20. The consequences of that failure to consider the School's referral issues and materials is two-fold. Firstly, the adjudicator did not fulfil his statutory duty to decide the dispute referred to him, he only decided that part of the dispute alerted to him by Buxton whilst failing to decide that part referred by the School. This duty to decide the entirety of the dispute referred is a duty imposed by section 108(2)(c) of the Housing Grants, Construction and Regeneration Act 1996. Secondly, the adjudicator failed to decide all matters in dispute or to consider the representations of the School. These failures constituted serious irregularities in the adjudication procedure since they amounted to serious failures to conform to paragraphs 17 and 20 of Part I of the Scheme for Construction Contracts applicable to the adjudication. These paragraphs required the adjudicator to consider all relevant information submitted to him by any of the parties to the dispute and to decide all matters in dispute.

 

21. It follows that the decision is one that is now unenforceable, certainly on a summary judgment application. It is a decision which is intrinsically unfair in that it was arrived at following a failure to consider or decide core referred issues that were and remained in dispute and was also arrived at following a failure to take into account relevant material and information that had previously been placed before the adjudicator. In consequence, the decision is one which potentially exceeds the adjudicator's jurisdiction, has potentially been reached in breach of his statutory obligations and is, in a public law sense, sufficiently unfair as to lack enforceable validity.

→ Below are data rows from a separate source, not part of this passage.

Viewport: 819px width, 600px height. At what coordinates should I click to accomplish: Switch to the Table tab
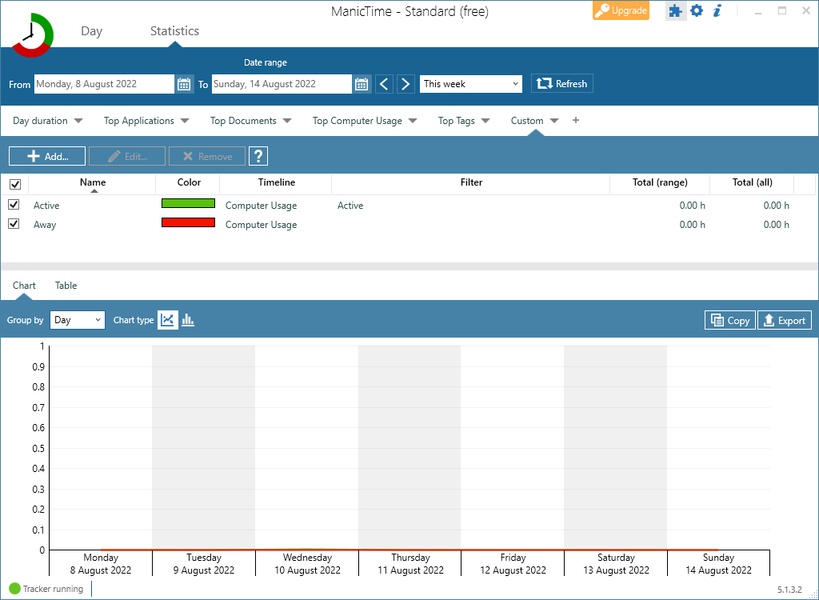pos(66,286)
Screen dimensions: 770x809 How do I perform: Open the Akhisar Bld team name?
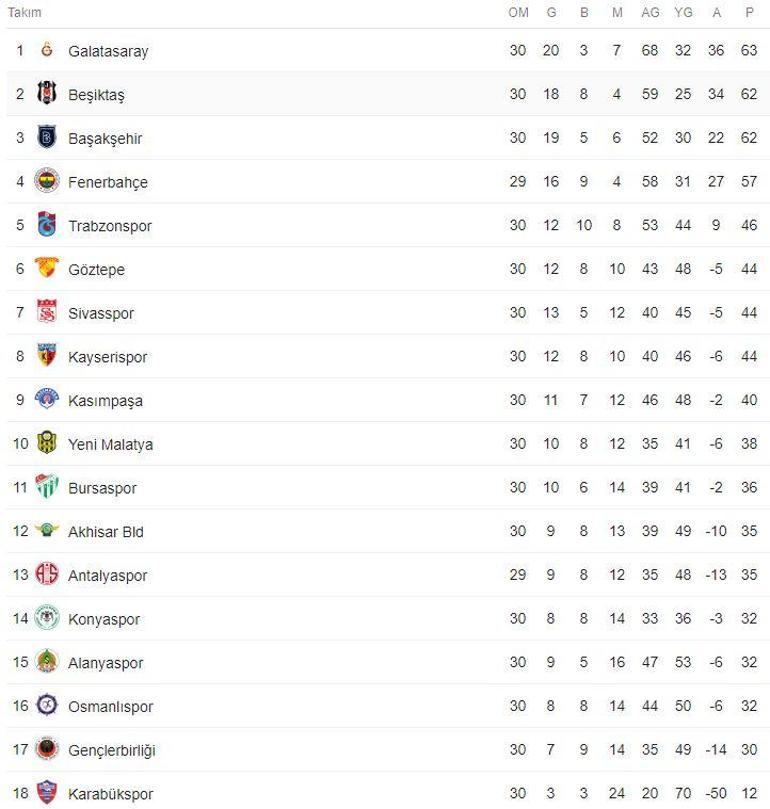[105, 531]
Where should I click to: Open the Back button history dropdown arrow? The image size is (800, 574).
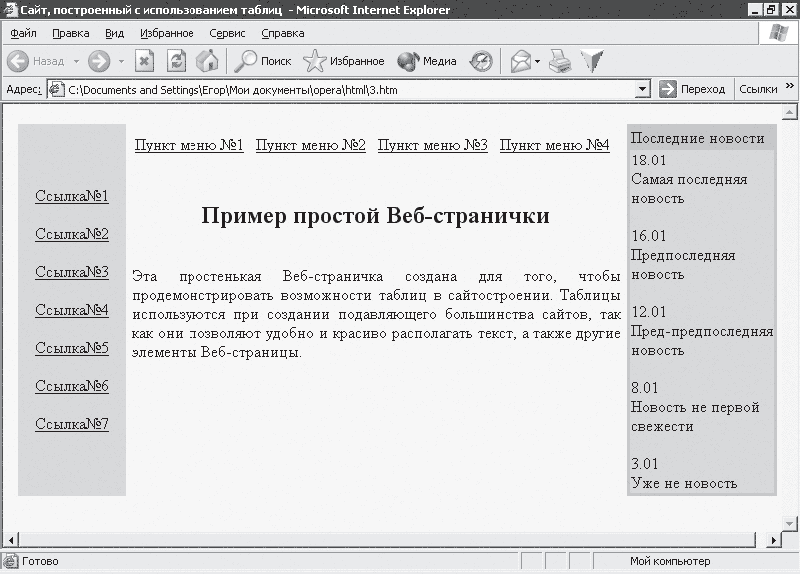[x=75, y=61]
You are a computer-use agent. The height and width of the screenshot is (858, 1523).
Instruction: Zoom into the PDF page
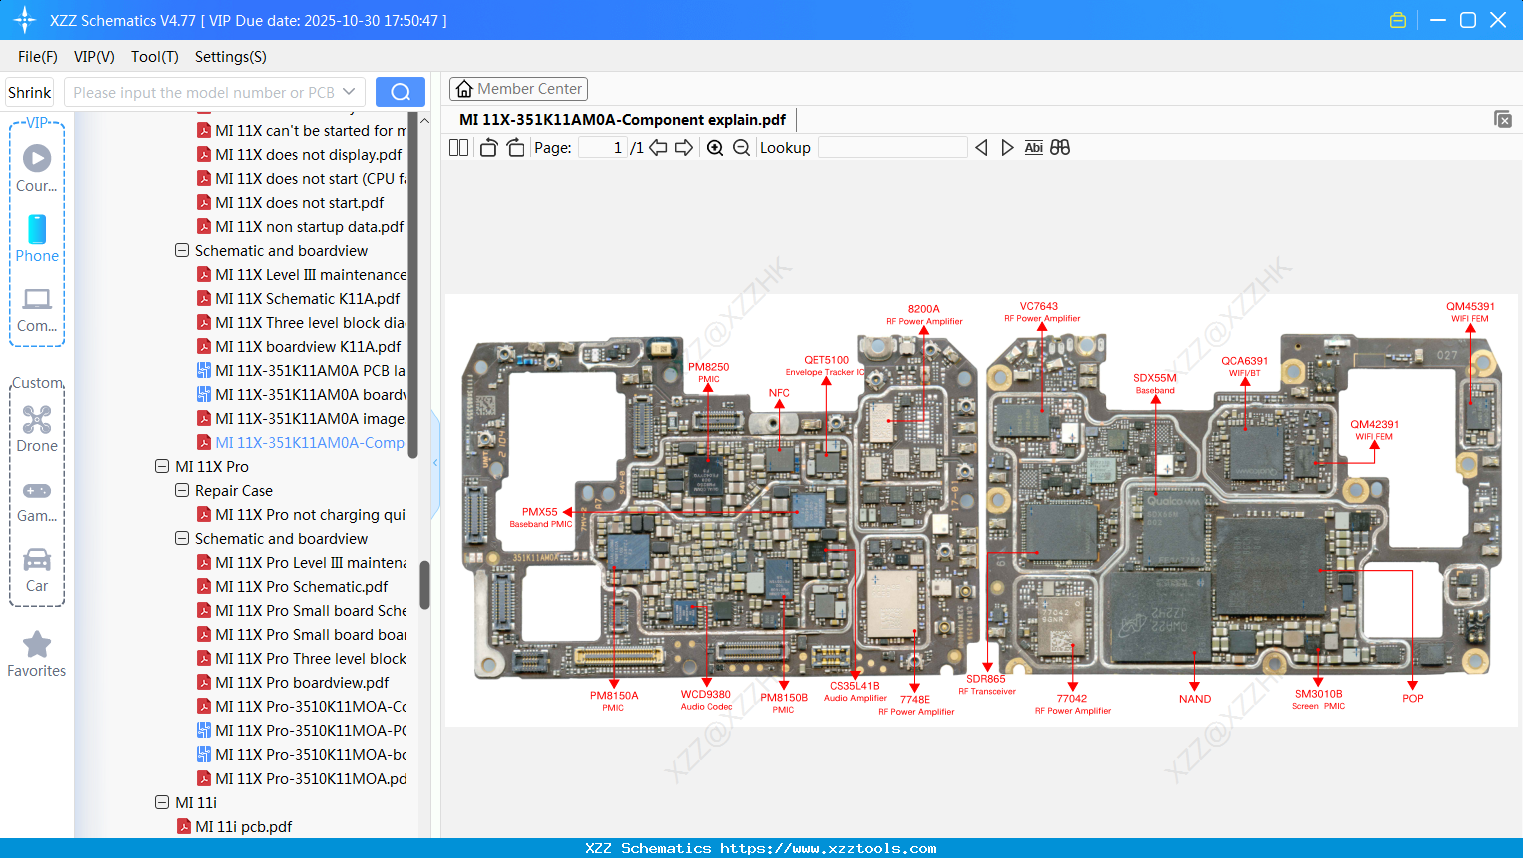715,147
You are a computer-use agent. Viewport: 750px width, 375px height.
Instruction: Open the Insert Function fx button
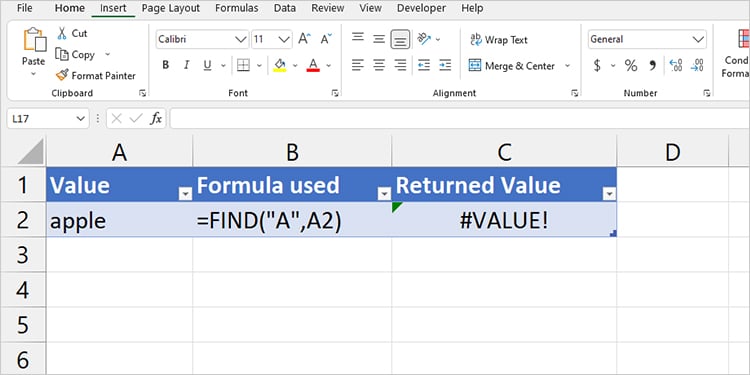coord(155,119)
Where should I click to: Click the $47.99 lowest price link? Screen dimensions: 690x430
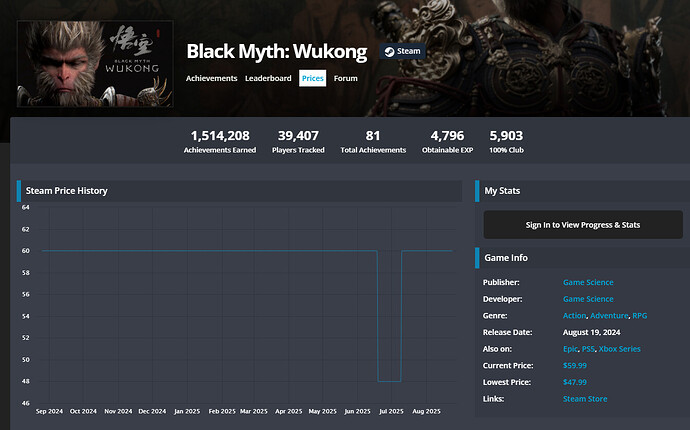click(x=575, y=382)
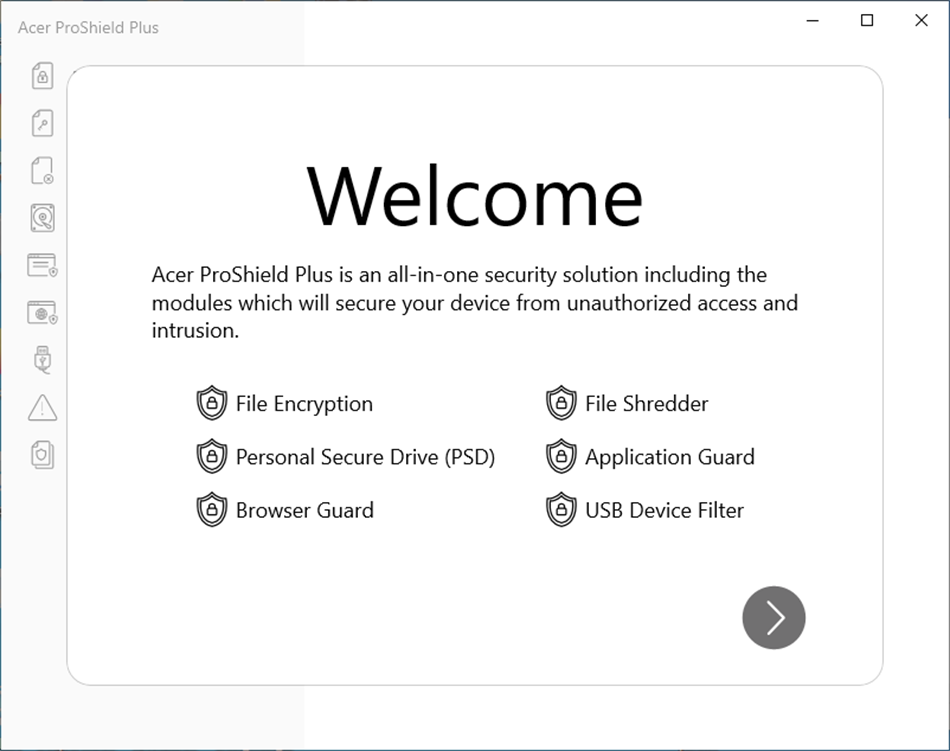Click the Acer ProShield Plus title text
This screenshot has height=751, width=950.
[x=88, y=28]
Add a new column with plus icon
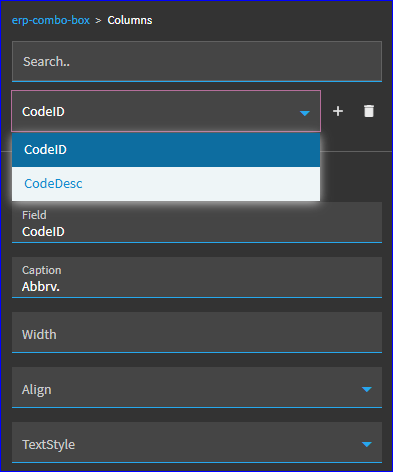 tap(338, 111)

22. I conclude that the summary judgment application must be dismissed. I will not give directions for trial since the parties should first attempt to negotiate a settlement of the entirety of the disputes that have arisen. These include those arising out of the claim, out of the cross-claim, out of the outstanding dispute as to hot water pressure and the suggested need to replace ill-functioning components in the energy suite and as to all questions of costs and interest. I will stay the proceedings and give liberty to either party to apply to lift the stay and for further directions if these are subsequently seen to be required.

 

23. The disposal order is, therefore: that the application is dismissed, that all costs applications are reserved and that a stay will be imposed generally with liberty to either party to apply on notice for the stay to be lifted and for further directions.